Studio album by Spirit of the West
- Released: June 25, 1991
- Recorded: 1991
- Genre: Folk rock
- Label: Warner Music Canada
- Producer: Joe Chiccarelli

Spirit of the West chronology
| Save This House (1990) | Go Figure (1991) | Faithlift (1993) |

= Go Figure (album) =

Go Figure is the fifth studio album by Canadian folk rock group Spirit of the West, released on June 25, 1991 by Warner Music Canada. It was the band's first rock album, and their first with drummer Vince Ditrich.

The album garnered the band new airplay on rock music radio stations, although it was controversial among the band's traditional folk music fan base. The album includes a rock rendition of "Political", one of the band's best known songs. During the concert tour to support this album, fans in one city actually presented the band with a petition requesting that they play the old version of that song.

Despite earning a gold record, the album was only a modest success on the charts, however, peaking at #45 on RPMs Top 100 albums chart.
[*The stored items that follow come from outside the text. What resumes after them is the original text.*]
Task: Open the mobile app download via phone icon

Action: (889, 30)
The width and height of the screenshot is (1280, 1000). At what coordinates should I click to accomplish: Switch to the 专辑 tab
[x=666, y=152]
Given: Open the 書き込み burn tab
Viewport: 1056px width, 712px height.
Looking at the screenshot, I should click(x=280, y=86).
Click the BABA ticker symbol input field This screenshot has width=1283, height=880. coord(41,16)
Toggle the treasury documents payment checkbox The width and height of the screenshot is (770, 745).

A recurring theme throughout the album is disaffection with the government of then-Prime Minister Brian Mulroney. "D for Democracy", "Pulling Lame" and "Far Too Canadian" are all anti-Mulroney songs, reflecting the widespread popular opposition to Mulroney among the Canadian public which led to the 1992 defeat of the Charlottetown Accord and the Progressive Conservative decimation in the 1993 Canadian federal election. However, "D for Democracy" is not about Mulroney alone, as the song also touches on other contemporaneous stories of political malfeasance, such as the drug controversy surrounding Washington, DC mayor Marion Barry.

Professional ratings
Review scores
| Source | Rating |
| Allmusic |  |

==Track listing==
All songs by John Mann and Geoffrey Kelly.

1. "D for Democracy (Scour the House)" – 4:37
2. "Big Head" – 4:04
3. "Spot the Difference" – 4:17
4. "Pulling Lame" – 5:04
5. "Let's Make a Mystery" – 5:01
6. "Goodbye Grace" – 5:57
7. "Just Another Day" – 4:17
8. "Polaroid" – 4:47
9. "Political" – 4:34
10. "Ship Named Frank" – 4:28
11. "Far Too Canadian" – 6:33

"Political" was also released as a CD single, with the B-sides "Sad But True" and "Again and Again and Again".